COMPETING INTERESTS STATEMENT BY ALL AUTHORS

The authors declare that they have no competing interests.

AUTHORSHIP STATEMENT BY ALL AUTHORS

All authors of this article declare that we qualify for authorship as defined by ICMJE.

Each author has participated sufficiently in the work and takes public responsibility.

For appropriate portions of the content of this article, each author acknowledges that this final version was read and approved.

ETHICS STATEMENT BY ALL AUTHORS

This study was conducted with approval from the Institutional Review Board of all the institutions associated with this study as applicable.

LIST OF ABBREVIATIONS (In alphabetic order)

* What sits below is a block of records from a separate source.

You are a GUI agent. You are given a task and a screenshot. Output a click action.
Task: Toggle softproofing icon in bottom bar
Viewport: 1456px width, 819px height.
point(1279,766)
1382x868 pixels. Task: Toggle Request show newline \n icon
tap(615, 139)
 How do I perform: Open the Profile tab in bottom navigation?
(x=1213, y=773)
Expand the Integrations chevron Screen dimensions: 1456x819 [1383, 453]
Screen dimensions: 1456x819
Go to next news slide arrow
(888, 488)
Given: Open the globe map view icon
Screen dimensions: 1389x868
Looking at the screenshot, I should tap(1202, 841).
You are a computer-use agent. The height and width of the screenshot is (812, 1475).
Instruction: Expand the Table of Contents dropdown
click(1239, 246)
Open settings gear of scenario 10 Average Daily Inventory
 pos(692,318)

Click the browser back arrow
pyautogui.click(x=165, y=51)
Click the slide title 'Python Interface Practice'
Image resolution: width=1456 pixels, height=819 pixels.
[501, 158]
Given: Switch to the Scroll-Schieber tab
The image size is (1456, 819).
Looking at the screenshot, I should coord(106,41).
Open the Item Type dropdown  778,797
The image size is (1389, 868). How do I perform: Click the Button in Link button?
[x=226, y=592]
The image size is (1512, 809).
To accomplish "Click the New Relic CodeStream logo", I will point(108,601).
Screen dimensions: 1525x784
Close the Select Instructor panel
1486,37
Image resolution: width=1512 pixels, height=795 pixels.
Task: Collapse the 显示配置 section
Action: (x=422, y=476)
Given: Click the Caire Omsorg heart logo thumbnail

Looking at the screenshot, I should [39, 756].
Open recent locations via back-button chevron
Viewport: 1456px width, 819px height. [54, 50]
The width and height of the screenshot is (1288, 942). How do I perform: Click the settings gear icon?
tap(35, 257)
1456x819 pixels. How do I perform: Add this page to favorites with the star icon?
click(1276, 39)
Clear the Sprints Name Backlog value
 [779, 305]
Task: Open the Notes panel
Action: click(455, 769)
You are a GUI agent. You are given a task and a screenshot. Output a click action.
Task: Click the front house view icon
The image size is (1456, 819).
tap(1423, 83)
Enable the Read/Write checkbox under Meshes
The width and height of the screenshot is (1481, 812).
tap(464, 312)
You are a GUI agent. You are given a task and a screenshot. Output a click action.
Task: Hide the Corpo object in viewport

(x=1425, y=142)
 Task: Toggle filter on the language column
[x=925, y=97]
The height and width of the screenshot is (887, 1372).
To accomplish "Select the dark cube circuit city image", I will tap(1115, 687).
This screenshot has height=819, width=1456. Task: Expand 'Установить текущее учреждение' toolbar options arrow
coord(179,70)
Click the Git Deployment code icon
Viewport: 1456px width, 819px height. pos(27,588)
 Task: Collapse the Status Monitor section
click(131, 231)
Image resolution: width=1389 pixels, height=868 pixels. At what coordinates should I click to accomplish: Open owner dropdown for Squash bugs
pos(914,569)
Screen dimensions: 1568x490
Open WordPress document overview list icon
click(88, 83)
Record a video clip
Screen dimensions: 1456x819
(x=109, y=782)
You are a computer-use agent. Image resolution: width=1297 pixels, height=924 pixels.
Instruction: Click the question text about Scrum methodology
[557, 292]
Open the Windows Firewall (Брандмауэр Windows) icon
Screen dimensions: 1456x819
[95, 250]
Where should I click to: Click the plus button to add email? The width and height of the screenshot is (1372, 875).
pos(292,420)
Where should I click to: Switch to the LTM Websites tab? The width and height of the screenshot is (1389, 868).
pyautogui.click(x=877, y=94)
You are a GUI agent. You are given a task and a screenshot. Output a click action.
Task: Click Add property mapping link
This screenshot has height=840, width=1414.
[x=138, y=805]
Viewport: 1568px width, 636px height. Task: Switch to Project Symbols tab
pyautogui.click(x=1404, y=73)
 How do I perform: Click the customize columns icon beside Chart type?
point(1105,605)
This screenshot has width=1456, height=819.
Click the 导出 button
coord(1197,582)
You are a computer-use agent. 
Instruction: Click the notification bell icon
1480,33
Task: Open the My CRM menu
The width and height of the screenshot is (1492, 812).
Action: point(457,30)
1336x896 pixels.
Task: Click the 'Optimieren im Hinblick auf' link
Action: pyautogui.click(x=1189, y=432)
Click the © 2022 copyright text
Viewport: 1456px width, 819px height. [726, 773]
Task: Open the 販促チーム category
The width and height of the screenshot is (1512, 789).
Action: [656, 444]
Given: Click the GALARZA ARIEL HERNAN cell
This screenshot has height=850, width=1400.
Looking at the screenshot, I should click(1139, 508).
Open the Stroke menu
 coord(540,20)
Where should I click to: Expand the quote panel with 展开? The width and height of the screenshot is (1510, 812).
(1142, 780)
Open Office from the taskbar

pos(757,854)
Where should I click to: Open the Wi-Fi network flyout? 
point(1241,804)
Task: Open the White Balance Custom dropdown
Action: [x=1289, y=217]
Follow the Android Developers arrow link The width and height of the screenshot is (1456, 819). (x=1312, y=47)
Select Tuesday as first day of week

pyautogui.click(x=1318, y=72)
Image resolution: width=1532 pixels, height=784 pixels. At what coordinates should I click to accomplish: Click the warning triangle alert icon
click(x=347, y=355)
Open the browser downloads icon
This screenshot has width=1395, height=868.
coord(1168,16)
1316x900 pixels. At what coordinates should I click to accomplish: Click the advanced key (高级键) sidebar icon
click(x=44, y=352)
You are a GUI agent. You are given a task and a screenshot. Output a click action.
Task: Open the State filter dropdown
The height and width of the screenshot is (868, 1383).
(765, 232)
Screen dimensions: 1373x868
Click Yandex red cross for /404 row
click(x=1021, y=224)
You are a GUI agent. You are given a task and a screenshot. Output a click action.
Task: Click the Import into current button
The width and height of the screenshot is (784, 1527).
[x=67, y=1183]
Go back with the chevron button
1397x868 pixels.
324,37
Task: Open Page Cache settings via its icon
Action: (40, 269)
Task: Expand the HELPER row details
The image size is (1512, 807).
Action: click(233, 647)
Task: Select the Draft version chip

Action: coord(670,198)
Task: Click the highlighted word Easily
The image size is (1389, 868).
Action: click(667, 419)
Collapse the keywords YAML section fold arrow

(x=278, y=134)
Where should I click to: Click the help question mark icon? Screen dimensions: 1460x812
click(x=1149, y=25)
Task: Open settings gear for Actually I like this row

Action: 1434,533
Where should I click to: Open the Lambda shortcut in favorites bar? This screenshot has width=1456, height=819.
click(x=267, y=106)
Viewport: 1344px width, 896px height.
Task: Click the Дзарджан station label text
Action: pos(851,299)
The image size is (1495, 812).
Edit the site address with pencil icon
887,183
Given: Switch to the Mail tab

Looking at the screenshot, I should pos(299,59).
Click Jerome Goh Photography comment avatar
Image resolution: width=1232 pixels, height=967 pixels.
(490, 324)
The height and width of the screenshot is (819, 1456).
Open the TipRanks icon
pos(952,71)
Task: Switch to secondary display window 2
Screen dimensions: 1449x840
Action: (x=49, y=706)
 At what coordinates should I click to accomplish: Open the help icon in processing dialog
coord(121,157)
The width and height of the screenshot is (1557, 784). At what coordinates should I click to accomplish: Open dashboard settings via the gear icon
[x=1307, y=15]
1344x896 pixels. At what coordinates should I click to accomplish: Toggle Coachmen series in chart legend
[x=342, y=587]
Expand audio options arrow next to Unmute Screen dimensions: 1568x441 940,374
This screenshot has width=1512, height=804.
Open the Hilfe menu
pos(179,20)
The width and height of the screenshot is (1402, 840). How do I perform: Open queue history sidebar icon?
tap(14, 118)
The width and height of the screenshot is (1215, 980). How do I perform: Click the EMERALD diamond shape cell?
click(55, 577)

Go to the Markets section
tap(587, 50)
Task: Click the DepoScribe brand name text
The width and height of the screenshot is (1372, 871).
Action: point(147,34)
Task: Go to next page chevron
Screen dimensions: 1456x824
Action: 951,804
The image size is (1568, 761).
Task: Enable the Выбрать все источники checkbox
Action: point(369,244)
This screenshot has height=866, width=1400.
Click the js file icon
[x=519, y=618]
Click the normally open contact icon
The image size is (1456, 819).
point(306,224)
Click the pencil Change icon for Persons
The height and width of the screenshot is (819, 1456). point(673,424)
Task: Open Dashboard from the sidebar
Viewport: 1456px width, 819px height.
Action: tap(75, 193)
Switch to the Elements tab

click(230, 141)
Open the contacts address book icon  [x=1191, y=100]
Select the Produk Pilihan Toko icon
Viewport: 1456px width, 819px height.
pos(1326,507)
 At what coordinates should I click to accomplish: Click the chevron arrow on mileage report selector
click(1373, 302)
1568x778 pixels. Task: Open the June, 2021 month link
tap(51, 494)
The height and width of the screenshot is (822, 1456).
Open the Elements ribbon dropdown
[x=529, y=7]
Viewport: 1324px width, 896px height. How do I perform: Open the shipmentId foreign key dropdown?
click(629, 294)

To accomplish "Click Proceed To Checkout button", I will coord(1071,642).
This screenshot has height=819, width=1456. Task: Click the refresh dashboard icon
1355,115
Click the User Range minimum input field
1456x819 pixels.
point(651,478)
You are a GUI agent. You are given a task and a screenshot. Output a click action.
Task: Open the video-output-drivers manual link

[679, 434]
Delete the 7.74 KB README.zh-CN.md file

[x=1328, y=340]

AUC: Atypical urothelial cells

CAP: College of American Pathologists

CI: Confidence intervals

HGUC: High-grade urothelial carcinoma

LGUN: Low-grade urothelial neoplasm

NHGUC: Negative for high-grade urothelial carcinoma

N/C ratio: Nuclear to cytoplasmic ratio

PPV: Positive predictive value

SHGUC: Suspicious for high-grade urothelial carcinoma

TPS: The Paris System

TM: Traditional Method.

EDITORIAL/PEER-REVIEW STATEMENT

To ensure the integrity and highest quality of CytoJournal publications, the review process of this manuscript was conducted under a double-blind model (the authors are blinded for reviewers and vice versa) through automatic online system.